Prohibition in international law

Rape and other forms of sexual violence against children are human rights violations and may be serious violations of international humanitarian law. If sexual violence is committed as part of a widespread or systematic attack against a civilian population, it can be considered a war crime against humanity under the ICC Statute. Based on Security Council Resolution 1882 (2009), the Council designated sexual violence against children as a critical priority and asked the parties to the armed conflict to prepare and implement action plans to deal with it. Sexual violence is also a trigger for being in the Secretary-General’s list of parties to the conflict that commit serious violations against children.

There is special importance on protecting children and adolescents from sexual violence on articles 19 and 34 of the Convention on the Rights of the Child. Article 19 emphasizes countries have obligation to protect children against any violence, including sexual violence. According to Article 34 of the Convention, countries must explicitly undertake to protect children from any sexual exploitation and abuse.

Article 34 clearly states:

States Parties undertake to protect children against all forms of sexual abuse and exploitation. For this purpose, countries should especially take national, bilateral and multilateral measures to prevent the following:

  1. a) Encouraging or involving children to engage in any illegal sexual activities;
  2. b) Exploitative use of children in prostitution and other illegal sexual acts;
  3. c) Exploitative use of children in pornographic acts and materials.

• **Data extract**:
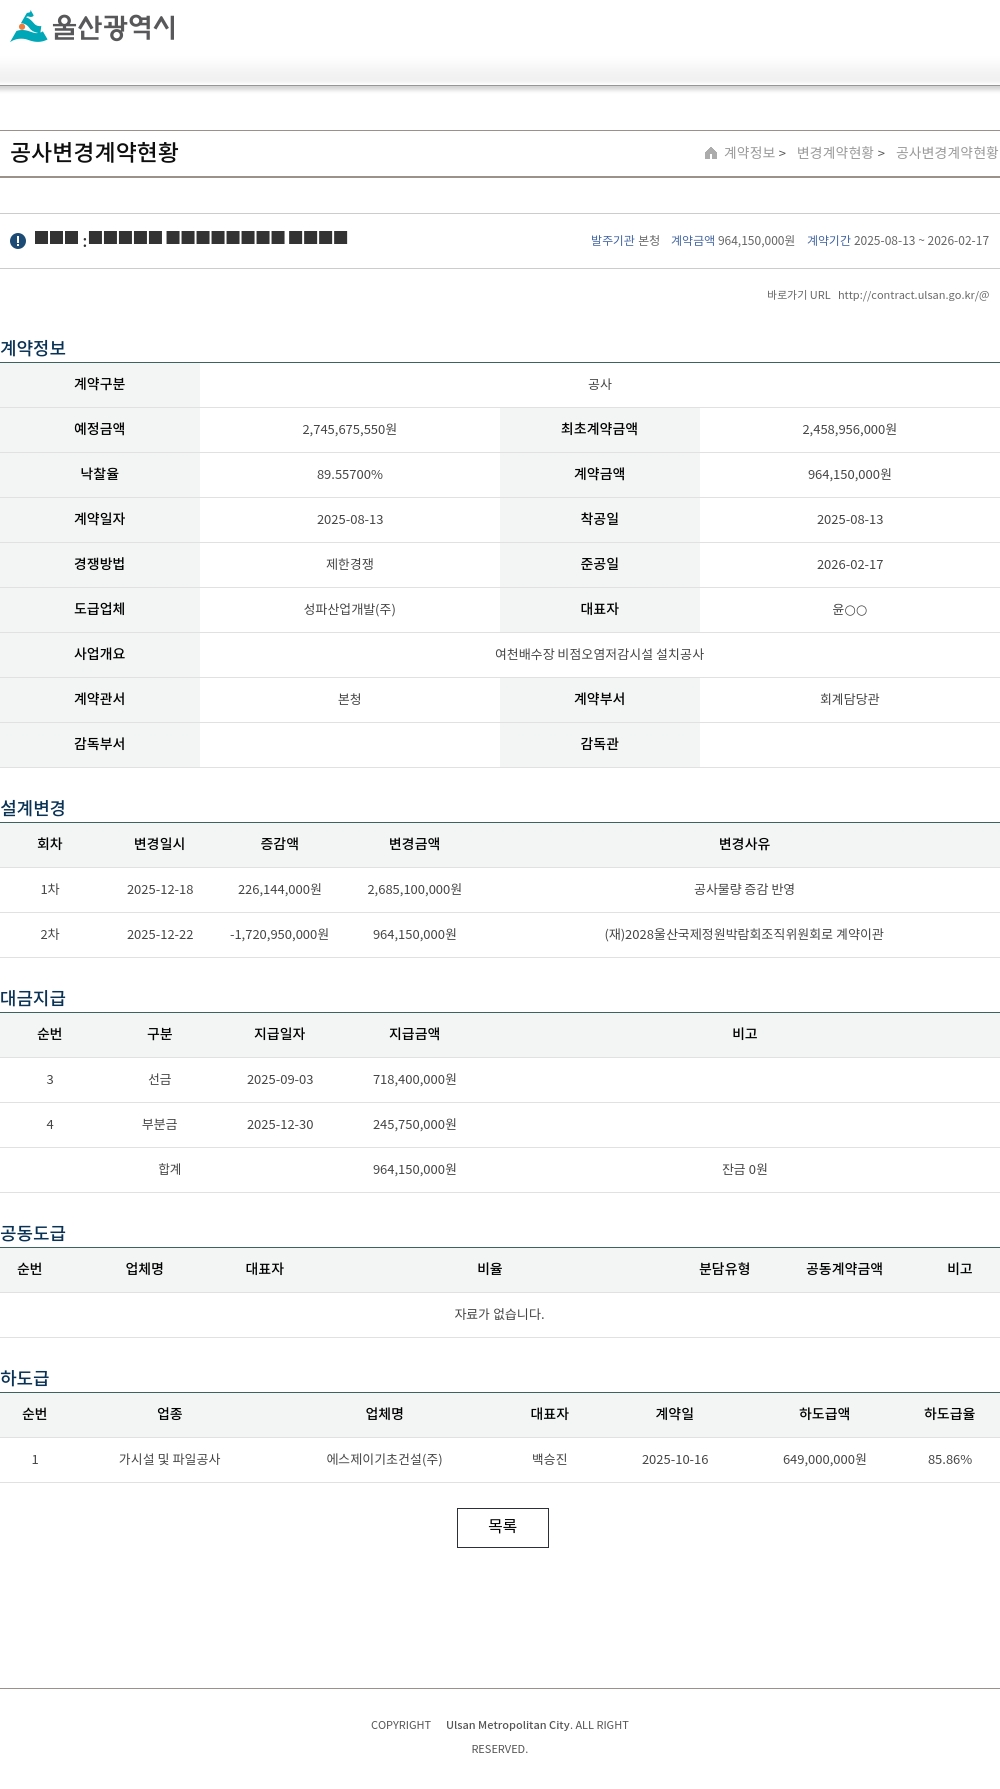Click the Ulsan Metropolitan City logo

• **Tasks and exercises**:
1) Answer these questions using the text on prohibition in international law:
(a) Which Security Council resolution served as the basis for designating sexual violence against children as a critical priority?
(b) Which article of the Convention on the Rights of the Child emphasizes the obligation of countries to protect children against any violence?
(c) What three kinds of measures should countries especially take under Article 34?
2) Print the text on prohibition in international law from "Prohibition in international" to "violations against children.".
Rely solely on the text on prohibition in international law, not on the data.

• **List of solutions**:
1)
(a) Security Council Resolution 1882 (2009)
(b) Article 19
(c) National, bilateral and multilateral measures

2)
Prohibition in international law

Rape and other forms of sexual violence against children are human rights violations and may be serious violations of international humanitarian law. If sexual violence is committed as part of a widespread or systematic attack against a civilian population, it can be considered a war crime against humanity under the ICC Statute. Based on Security Council Resolution 1882 (2009), the Council designated sexual violence against children as a critical priority and asked the parties to the armed conflict to prepare and implement action plans to deal with it. Sexual violence is also a trigger for being in the Secretary-General’s list of parties to the conflict that commit serious violations against children.